Between

The old staircase creaks as I creep toward the kitchen. The house is three storeys high and I’m at the top. Two days here, and I still haven’t figured out how many rooms there are. The house is a lot bigger than the number of occupants, so no wonder they need someone else for the rent.

 

Digging around the bottom of the kitchen cupboard, I find my box of chamomile teabags. I also haven’t unpacked properly or taken the long trip to the local supermarket, but at least I have my essentials. As the kettle boils, I stand on tiptoes and look through the kitchen window. Below, the lights of the town shine like fairy-lights of an everlasting Christmas. I pour the boiling water into the mug and sit, hovering my face over the herbal scent.

 

A noise alerts me, and I hold my breath as someone comes down the creaking stairs. Alek steps into the kitchen, bare-chested with a pair of sweats sitting low on his hips. I hitch a breath; I’m not used to living with guys who walk around half-naked.

 

“Oh. It’s you,” he says.

 

I don’t reply and tear my gaze from his chest to my mug. Alek walks into the kitchen and crosses to the fridge. The room lights up as he opens the door and grabs a beer. I want to comment how late it is to drink beer, but I’ve no idea of the time and it’s not my business. Alek pulls a chair out and sits opposite me.

 

“You look like a ghost,” he says.

 

I don’t know how to respond. All I’m aware of is his bare chest, and I castigate myself for being such a cliché as I stare at the smooth, toned skin.

 

“If you don’t speak, I’m going to think you are a ghost.”

 

“I’m not a ghost.”

 

Alek takes a swig from his bottle. “Do you believe in ghosts?”

 

“No.”

 

He makes a small sound of amusement in his throat. “You sound very certain.”

 

“Do you believe in ghosts?” I retort.

 

“Yes.”

 

I swirl the teabag around in my cup, hyper-aware of the bare-chested, hot guy sitting across the table from me. Hot guy? Oh, please…Actually, I’m glad because he’s distracting me from a topic prickling shivers along my neck. I don’t believe in ghosts, but moving into a new place brings ghosts from the past.

 

This is only the second time I’ve seen him and the first time since I moved into the house. Stupidly, I expect some kind of hello or welcome, but he’s evidently too caught up in himself to offer one.

 

“Your hair is very blonde.” Alek says.

 

“Thanks, I never noticed.”

 

He ignores my sarcasm. “Almost white, it shines even in the dark.”

 

I wonder if he’s already drunk.
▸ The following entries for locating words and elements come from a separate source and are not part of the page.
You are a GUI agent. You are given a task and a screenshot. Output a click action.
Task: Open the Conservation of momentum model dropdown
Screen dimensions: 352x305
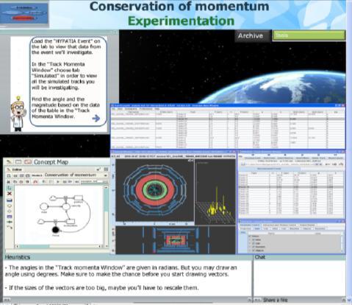106,175
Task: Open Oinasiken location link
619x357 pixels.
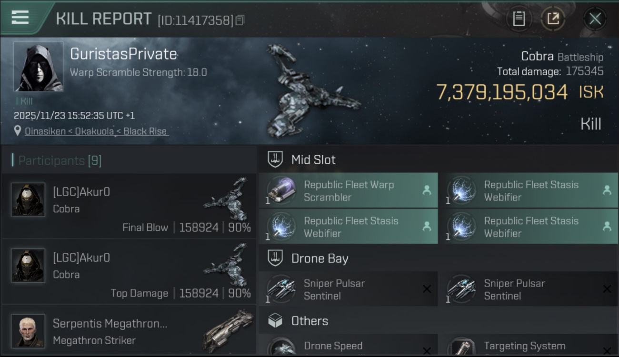Action: [x=44, y=131]
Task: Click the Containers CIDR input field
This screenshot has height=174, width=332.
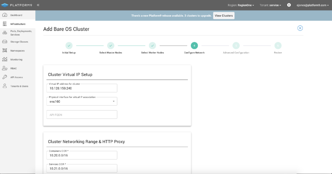Action: (x=82, y=155)
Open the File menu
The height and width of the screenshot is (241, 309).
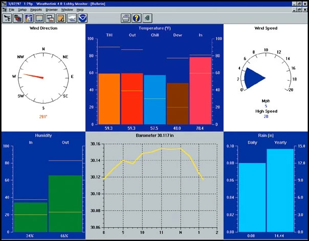coord(11,10)
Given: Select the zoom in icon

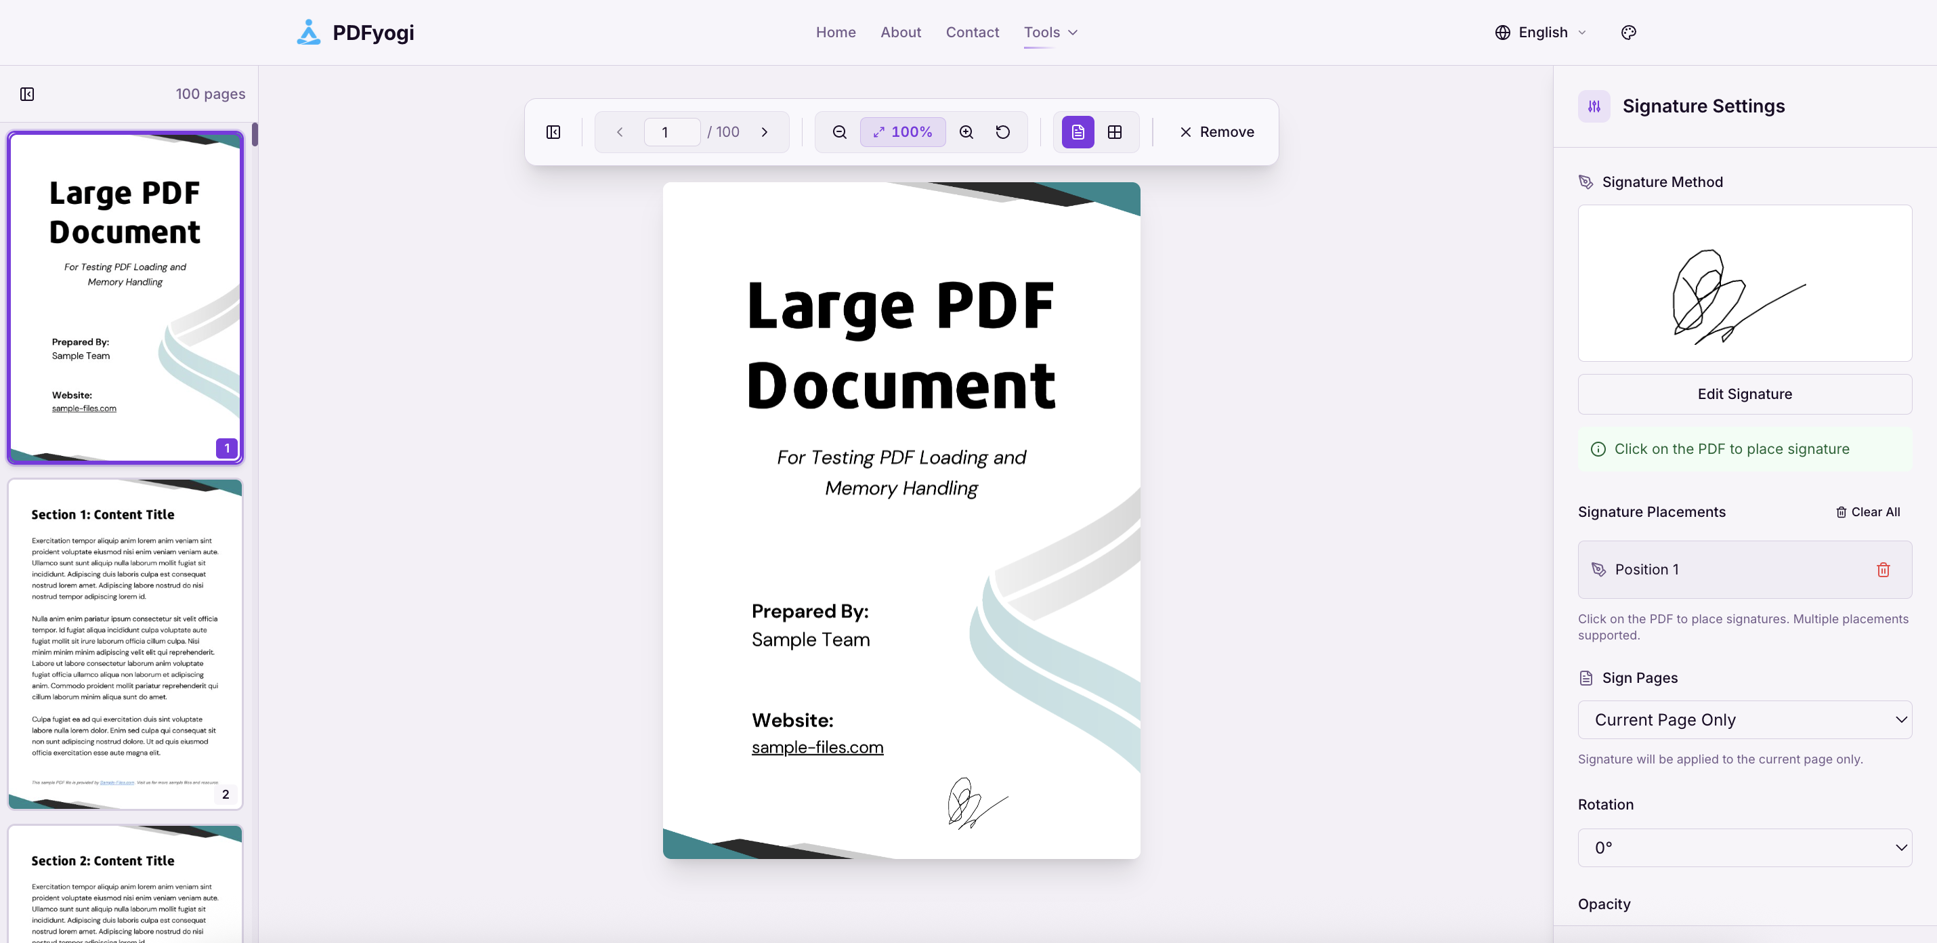Looking at the screenshot, I should coord(966,132).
Or high. Hair colour isn’t a normal topic of conversation for guys.

 

“I like it. Your hair.”

 

I shift uncomfortably. This is weird. He’s weird. The room is too dark for me to see his face clearly, and I wish I knew if he was hitting on me in a sarcastic way.

 

Standing, I cross to the bin and dump the teabag into the plastic bag. “Night, then,” I say.

 

Alek takes a long drink. “Night, Casper.”

 

I glare at him and he arches a brow. Without responding, I leave the room. My heartbeat remains as rapid as when I woke from my nightmare. No amount of chamomile tea is going to fix whatever just happened in the kitchen.

 

 

 

 

 

Chapter 3

 

 

 

Work. The disinfectant and stale food smell of hospitals, along with the sterility of the atmosphere around, bothered me for weeks. Friends were surprised when I chose to work here, amongst the sick and around the wards I spent so much time in. But everything else I try fails; until I’m a hundred percent well again, I have to take a job I can stick at

 

After I recovered from the accident, I worked in a restaurant. I got orders wrong and irate customers would accuse me of not listening to them, so I didn’t last long before I got sacked. Then I tried being a checkout chick, which was an even bigger failure. For some reason, ninety percent of the aggressive customers chose my aisle; despite my short stature and meek personality, the hostility was way beyond anything I’ve come across before. After one nasty incident, where a mother accused me of deliberately upsetting her two year old, screaming daughter, I decided enough was enough. Which is how I ended up here, as a hospital porter, hidden in the background, away from too much interaction with the general public.

 

Hospital porter is a million miles away from the job I studied for: primary school teacher. I qualified a month before the accident, but, physically and mentally, I’m not ready to begin my career in such a stressful job yet.